Zulip Chat Archive

Stream: general

Topic: does mathlib have a DOI?


Kevin Buzzard (Feb 09 2022 at 19:18):

I'm doing some administrative task on Maria's grant, and I'm being asked whether there have been any contributions to research datasets. I cautiously hit "yes" and I was asked for the DOI, the title, and the year the dataset was published. Is mathlib a dataset? If so, does it have a DOI?

Bolton Bailey (Feb 09 2022 at 19:21):

This is the mathlib paper, and it lists a DOI, (edit: which links to this non-arxiv version). Is this what you're looking for?

Alex J. Best (Feb 09 2022 at 19:30):

We could add mathlib to Zenodo (https://zenodo.org/) a repository for research data and software that issues DOI's (e.g. https://github.com/alexjbest/cluster-pictures/#cluster-pictures)

Kevin Buzzard (Feb 09 2022 at 19:31):

I did type mathlib into the search box on the website which I was using to do this administrative task, and it didn't find it (and it certainly searched something).

Bolton Bailey (Feb 09 2022 at 19:33):

It would certainly be nice to be able to link to something which shows up-to-date stats on mathlib, so that when whoever is intended to look into these things looks into them, they can be impressed.

Kevin Buzzard (Feb 09 2022 at 19:59):

Bolton Bailey said:

This is the mathlib paper, and it lists a DOI, (edit: which links to this non-arxiv version). Is this what you're looking for?

I don't know. I never clicked this box before because none of my government-funded research ever had anything to do with databases. Oh -- I see that the results of my search explicitly list Zenodo as "publisher" of much of the information.

Johan Commelin (Feb 09 2022 at 20:05):

I don't think the mathlib paper should be added in this particular example.

Johan Commelin (Feb 09 2022 at 20:05):

It would be better if mathlib itself got some sort of DOI, but I don't know if that is possible.

Jason Rute (Feb 09 2022 at 20:14):

https://docs.github.com/en/repositories/archiving-a-github-repository/referencing-and-citing-content

Jason Rute (Feb 09 2022 at 20:17):

It seems Github recommends Zenodo as the way to assign DOIs to repos.

Julian Berman (Feb 09 2022 at 20:33):

Zenodo requires version numbers though

Julian Berman (Feb 09 2022 at 20:34):

At least as far as I know

Julian Berman (Feb 09 2022 at 20:34):

So mathlib would need to version itself. If it did though getting Zenodo working is trivial in my experience too.
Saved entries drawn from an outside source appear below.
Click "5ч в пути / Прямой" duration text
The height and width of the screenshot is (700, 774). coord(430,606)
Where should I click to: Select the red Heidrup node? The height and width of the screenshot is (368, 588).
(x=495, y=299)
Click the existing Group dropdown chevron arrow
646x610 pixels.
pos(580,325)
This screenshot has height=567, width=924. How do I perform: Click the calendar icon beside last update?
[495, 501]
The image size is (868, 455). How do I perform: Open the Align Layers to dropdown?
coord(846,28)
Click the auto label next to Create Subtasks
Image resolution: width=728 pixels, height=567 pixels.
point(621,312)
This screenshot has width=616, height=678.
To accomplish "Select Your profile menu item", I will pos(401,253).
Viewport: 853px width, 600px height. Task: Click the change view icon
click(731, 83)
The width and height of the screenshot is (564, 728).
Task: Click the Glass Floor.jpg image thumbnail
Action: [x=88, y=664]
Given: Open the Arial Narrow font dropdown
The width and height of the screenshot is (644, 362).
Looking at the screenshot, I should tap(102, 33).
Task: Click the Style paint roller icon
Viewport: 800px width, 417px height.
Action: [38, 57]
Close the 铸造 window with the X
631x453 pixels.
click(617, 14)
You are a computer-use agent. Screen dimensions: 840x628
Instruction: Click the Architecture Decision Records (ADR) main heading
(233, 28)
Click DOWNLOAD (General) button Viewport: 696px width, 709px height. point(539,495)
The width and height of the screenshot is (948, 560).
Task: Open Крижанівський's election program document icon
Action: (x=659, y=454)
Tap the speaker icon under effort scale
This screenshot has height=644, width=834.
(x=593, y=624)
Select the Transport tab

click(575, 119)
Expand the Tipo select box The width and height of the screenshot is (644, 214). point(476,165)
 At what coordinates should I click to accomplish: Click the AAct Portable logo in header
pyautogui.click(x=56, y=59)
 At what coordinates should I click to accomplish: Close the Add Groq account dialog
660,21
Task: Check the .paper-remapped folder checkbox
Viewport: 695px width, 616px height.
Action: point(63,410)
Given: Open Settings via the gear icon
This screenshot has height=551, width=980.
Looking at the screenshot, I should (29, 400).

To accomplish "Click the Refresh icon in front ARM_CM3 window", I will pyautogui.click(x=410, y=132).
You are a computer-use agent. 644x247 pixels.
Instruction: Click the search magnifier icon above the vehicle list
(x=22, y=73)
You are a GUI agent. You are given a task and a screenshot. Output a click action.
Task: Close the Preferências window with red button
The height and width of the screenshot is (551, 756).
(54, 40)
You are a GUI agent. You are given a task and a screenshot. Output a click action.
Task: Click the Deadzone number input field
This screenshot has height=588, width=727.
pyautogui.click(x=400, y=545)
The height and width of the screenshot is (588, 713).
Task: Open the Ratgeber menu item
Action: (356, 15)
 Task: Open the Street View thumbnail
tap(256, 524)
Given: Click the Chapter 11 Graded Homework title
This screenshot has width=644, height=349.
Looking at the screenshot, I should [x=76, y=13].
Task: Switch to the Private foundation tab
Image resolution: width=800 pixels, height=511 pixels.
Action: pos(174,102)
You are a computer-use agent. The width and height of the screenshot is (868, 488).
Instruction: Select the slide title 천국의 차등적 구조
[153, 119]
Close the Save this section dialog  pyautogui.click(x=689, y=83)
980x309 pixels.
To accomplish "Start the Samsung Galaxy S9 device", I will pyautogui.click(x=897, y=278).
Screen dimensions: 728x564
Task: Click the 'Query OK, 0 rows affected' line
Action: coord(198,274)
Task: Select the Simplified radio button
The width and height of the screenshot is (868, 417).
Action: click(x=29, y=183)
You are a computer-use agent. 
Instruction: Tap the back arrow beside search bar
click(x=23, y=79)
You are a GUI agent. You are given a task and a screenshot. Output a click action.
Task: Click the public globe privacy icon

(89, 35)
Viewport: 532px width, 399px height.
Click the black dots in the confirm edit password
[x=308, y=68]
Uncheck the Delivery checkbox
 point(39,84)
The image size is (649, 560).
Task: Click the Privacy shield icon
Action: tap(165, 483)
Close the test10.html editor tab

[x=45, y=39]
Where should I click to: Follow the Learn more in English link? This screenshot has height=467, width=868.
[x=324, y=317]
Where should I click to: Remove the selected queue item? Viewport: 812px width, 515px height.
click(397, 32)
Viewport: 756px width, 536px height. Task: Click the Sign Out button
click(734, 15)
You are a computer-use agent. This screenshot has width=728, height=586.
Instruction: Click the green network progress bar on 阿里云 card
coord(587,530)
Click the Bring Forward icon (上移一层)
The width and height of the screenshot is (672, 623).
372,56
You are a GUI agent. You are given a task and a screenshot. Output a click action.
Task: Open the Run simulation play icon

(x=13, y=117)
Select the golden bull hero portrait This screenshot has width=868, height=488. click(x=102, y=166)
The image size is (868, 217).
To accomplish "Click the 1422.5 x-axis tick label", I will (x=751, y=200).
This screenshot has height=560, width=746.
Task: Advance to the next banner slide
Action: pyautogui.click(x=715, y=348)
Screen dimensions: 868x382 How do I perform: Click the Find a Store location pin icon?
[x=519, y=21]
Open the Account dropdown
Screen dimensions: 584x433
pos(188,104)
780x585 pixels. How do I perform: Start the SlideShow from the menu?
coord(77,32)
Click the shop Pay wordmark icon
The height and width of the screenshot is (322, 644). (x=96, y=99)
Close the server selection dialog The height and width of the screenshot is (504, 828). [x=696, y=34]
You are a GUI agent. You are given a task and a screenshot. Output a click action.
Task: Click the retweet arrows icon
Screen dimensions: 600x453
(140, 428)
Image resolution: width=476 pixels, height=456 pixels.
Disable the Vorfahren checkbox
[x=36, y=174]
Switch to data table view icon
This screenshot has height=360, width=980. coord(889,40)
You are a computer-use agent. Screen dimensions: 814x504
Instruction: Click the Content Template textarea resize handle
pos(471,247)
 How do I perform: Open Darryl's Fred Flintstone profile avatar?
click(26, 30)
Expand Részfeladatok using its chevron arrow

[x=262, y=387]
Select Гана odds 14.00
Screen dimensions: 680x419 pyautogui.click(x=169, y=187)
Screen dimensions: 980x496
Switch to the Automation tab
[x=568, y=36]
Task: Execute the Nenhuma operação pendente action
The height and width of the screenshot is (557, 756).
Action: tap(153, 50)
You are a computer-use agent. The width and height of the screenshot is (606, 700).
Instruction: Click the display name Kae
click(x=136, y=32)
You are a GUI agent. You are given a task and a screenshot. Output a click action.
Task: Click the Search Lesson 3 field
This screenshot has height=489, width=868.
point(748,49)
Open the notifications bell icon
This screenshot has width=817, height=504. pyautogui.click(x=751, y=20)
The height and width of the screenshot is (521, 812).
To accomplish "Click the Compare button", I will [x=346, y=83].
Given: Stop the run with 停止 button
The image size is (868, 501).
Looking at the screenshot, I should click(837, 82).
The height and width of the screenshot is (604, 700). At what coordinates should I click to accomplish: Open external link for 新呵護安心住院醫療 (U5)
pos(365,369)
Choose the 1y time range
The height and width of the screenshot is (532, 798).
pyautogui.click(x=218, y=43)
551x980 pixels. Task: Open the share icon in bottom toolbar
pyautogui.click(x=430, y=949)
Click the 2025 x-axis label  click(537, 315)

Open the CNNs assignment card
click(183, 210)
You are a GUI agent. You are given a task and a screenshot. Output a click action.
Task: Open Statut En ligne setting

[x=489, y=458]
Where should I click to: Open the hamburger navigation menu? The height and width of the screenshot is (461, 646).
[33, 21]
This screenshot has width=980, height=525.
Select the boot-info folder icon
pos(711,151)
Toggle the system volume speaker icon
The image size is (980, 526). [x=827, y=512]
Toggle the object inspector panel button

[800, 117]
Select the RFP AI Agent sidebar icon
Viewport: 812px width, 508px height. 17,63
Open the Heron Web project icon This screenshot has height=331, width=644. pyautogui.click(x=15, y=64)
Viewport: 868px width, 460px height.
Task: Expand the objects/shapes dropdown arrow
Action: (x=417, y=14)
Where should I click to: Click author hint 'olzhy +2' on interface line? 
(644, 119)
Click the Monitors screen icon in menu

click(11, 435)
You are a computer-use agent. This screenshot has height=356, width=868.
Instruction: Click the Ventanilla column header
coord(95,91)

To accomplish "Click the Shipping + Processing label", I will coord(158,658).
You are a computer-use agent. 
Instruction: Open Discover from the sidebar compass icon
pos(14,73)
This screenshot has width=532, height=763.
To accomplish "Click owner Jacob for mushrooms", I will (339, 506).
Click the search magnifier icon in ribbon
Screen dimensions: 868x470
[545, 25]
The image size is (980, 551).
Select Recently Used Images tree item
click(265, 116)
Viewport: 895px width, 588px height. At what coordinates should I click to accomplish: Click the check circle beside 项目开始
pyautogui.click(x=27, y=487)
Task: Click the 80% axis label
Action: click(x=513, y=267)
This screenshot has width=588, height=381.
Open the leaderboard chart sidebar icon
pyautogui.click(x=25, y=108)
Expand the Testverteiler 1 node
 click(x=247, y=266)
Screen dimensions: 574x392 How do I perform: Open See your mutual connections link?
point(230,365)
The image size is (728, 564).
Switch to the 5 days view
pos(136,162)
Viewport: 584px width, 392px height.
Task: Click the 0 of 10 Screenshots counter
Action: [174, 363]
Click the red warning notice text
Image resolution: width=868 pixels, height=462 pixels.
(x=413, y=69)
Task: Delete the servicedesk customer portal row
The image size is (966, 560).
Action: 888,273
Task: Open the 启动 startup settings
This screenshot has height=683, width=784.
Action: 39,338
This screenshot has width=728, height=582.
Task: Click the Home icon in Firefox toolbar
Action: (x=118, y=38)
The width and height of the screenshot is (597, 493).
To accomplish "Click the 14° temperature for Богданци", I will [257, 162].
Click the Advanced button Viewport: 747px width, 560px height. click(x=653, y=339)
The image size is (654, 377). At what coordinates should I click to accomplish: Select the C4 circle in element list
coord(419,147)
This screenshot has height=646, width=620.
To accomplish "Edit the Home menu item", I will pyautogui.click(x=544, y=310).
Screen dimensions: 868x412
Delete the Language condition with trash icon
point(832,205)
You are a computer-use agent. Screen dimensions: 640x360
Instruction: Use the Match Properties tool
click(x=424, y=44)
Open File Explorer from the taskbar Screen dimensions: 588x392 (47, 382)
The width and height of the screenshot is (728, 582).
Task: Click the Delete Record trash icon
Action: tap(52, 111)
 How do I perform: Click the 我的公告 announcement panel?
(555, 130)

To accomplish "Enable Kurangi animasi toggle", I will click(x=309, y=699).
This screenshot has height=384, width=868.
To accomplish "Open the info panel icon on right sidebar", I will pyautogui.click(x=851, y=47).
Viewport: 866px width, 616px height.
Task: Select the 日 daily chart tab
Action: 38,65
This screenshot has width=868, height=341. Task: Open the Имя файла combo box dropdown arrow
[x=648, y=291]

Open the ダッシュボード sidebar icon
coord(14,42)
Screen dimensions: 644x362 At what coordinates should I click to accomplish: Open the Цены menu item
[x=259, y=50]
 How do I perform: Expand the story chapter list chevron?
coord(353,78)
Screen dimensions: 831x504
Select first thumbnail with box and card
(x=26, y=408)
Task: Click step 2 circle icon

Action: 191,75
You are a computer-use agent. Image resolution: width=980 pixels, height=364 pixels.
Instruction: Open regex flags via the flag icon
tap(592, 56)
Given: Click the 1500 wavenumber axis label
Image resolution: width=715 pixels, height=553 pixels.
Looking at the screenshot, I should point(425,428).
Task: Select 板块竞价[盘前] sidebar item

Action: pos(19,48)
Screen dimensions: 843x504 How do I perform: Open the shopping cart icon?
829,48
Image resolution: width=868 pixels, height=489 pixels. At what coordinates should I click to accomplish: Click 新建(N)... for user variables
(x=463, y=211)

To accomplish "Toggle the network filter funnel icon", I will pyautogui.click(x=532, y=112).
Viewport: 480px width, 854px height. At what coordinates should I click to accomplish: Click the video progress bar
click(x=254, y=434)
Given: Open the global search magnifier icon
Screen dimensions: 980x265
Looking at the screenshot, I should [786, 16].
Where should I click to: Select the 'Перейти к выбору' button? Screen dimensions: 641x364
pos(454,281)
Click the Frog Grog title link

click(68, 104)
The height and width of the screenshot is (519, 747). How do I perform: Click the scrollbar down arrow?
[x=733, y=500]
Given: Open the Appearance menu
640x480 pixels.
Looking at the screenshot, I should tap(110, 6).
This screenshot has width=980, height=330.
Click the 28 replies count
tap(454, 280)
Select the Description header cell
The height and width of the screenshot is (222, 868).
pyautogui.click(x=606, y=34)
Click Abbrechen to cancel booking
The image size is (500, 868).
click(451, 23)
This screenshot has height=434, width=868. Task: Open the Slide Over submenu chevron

Eric Wieser (Feb 09 2022 at 20:41):

Yes, zenodo puts a lot of emphasis on version numbers; although it does assign a single "all versions" DOI too

Yury G. Kudryashov (Feb 09 2022 at 23:46):

We can have monthly version bumps

Yury G. Kudryashov (Feb 09 2022 at 23:47):

If they want version numbers

Eric Rodriguez (Feb 09 2022 at 23:53):

time it with the blogpost? that could be cool

Johan Commelin (Feb 10 2022 at 06:47):

Who can distinguish major.minor.bug from year.month.day anyway?

Mario Carneiro (Feb 10 2022 at 06:49):

lots of software projects use date versioning anyway

Mario Carneiro (Feb 10 2022 at 06:49):

I think 2022.01 is a fine version number

Julian Berman (Feb 10 2022 at 13:20):

(https://calver.org/)

Jannis Limperg (Feb 10 2022 at 13:43):

I'd suggest that Kevin just uploads a snapshot of mathlib to Zenodo as a tar/zip archive. This way, mathlib doesn't need to create arbitrary versions.

Matthew Ballard (Feb 10 2022 at 13:52):

Some CI options might be possible

Eric Wieser (Feb 10 2022 at 13:54):

I think all CI needs to do is create a tag, and zenodo can detect that automatically

Eric Wieser (Feb 10 2022 at 13:57):

Relatedly; do we have any recommendations on how to cite mathlib? If so, we should add a CITATION.md file to the github repository which will generate a "how to cite" link in the sidebar.

Rob Lewis (Feb 10 2022 at 14:34):

Eric Wieser said:

Relatedly; do we have any recommendations on how to cite mathlib? If so, we should add a CITATION.md file to the github repository which will generate a "how to cite" link in the sidebar.

Reading this as a different question than "does mathlib have a DOI?," the answer might be to cite the mathlib paper. At least this was one of our intended uses when we wrote it

Bolton Bailey (Feb 10 2022 at 18:37):

Eric Wieser said:

Relatedly; do we have any recommendations on how to cite mathlib? If so, we should add a CITATION.md file to the github repository which will generate a "how to cite" link in the sidebar.

We can alternatively make a CITATION.cff file, which github will parse to provide citations in APA and BibTeX formats.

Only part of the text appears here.